▸ **SHORT PROBLEM**
Resume the forum thread of car-name banter from the point where it stops.

▸ **TEXT SEGMENT**

==============================

Seems as good a time as any to mention the up market car Leyland should have made, but didn't.

The Austin Tayshus.

Like I said, I've stopped trying.


----------



## wrenny1969 (Jun 24, 2008)

Tardis - given its blue, you are a timelord.


----------



## Nigelp (Jan 28, 2015)

Davey P said:


> Yep, that is the funny bit :laughing2dw:


 i knew it you git! :laugh:



wrenny1969 said:


> Tardis - given its blue, you are a timelord.


 careful mate he is looking for a victim to win the stuck pusher watch.

dave let jonny win it.


----------



## Iceblue (Sep 4, 2013)

I how about calling it six pack

after the flat size engine


----------



## wrenny1969 (Jun 24, 2008)

Nigelp said:


> i knew it you git! :laugh:
> 
> careful mate he is looking for a victim to win the stuck pusher watch.


 okay more of a time bandit trying to get rid of that watch :biggrin:


----------



## Nigelp (Jan 28, 2015)

JonnyOldBoy said:


> Sweeney [ because its a Hair Dressers car ] :laugh:
> 
> ( don't think I'll win )

==============================

Data entries

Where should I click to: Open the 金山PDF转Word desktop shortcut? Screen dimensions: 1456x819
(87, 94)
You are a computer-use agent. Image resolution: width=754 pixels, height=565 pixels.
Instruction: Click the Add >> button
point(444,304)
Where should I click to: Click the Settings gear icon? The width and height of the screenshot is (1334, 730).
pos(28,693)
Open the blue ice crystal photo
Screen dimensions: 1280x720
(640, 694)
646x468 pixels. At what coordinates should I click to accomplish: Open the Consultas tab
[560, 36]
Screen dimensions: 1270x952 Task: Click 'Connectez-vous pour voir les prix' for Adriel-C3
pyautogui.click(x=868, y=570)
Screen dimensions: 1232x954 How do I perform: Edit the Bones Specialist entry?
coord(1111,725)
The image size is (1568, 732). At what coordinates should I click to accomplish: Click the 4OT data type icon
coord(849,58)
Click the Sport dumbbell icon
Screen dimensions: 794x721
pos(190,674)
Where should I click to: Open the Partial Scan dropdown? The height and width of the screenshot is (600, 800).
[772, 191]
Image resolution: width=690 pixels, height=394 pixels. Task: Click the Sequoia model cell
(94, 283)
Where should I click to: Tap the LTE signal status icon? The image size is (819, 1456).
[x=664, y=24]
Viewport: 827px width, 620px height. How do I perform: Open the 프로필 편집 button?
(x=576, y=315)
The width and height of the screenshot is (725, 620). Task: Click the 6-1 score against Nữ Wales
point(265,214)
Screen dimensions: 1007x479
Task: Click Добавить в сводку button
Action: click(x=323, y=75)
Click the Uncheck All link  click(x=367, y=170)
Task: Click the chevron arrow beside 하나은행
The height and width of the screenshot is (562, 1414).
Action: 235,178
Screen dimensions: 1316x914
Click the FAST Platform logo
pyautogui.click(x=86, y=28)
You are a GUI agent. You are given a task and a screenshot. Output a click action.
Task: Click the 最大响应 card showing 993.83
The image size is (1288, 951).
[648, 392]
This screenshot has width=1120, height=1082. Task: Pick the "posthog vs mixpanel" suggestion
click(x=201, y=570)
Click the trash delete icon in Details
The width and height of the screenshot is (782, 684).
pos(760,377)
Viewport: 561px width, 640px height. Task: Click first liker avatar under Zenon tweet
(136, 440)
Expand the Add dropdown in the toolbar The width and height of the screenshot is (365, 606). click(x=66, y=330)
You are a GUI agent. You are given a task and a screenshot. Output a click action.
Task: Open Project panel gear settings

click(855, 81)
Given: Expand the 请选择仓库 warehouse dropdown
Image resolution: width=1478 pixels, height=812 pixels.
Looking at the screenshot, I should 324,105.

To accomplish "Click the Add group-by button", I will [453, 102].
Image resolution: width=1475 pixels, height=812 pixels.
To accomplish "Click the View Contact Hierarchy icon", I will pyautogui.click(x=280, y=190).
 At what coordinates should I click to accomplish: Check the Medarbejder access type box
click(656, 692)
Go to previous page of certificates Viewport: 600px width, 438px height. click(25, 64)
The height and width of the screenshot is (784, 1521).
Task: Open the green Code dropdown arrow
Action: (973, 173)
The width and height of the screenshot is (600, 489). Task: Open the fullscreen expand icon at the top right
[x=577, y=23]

==============================

▸ **OUTPUT**
 and @Davey P (who the hell is davep) any way Dave i think we have a winner of the stuck pusher watch.

@DaveP


----------



## spinynorman (Apr 2, 2014)

Nigelp said:


> wise they were all crap suggestions mate :laugh:
> 
> citroen had to change trd to dtr in the uk because being brits we would have called it silly names.


 Like, you can clean a Citroen, but you can't polish a trd.

I had a Xantia once. That was a trd, definitely.


----------



## Nigelp (Jan 28, 2015)

wrenny1969 said:


> okay more of a time bandit trying to get rid of that watch :biggrin:


 method in madness mate method in madness, hes singled out his victim by proxy @BondandBigM is off to tkmaxx



spinynorman said:


> Like, you can clean a Citroen, but you can't polish a trd.
> 
> I had a Xantia once. That was a trd, definitely.


 yep thats the one mate apparantly us Brits especially the English are a bit immature

when it comes to toilet humour, it went down well with the rest of the world, even the scottish highlands got the trds that was a high performance trd.


----------



## spinynorman (Apr 2, 2014)

Nigelp said:


> apparantly us Brits especially the English are a bit immature


 You really wouldn't think so, judging by this thread.


----------



## Nigelp (Jan 28, 2015)

@wrenny1969 did you know bmw had similar trouble with the early 325tds



spinynorman said:


> You really wouldn't think so, judging by this thread.


 very true.


----------



## Davey P (Sep 9, 2010)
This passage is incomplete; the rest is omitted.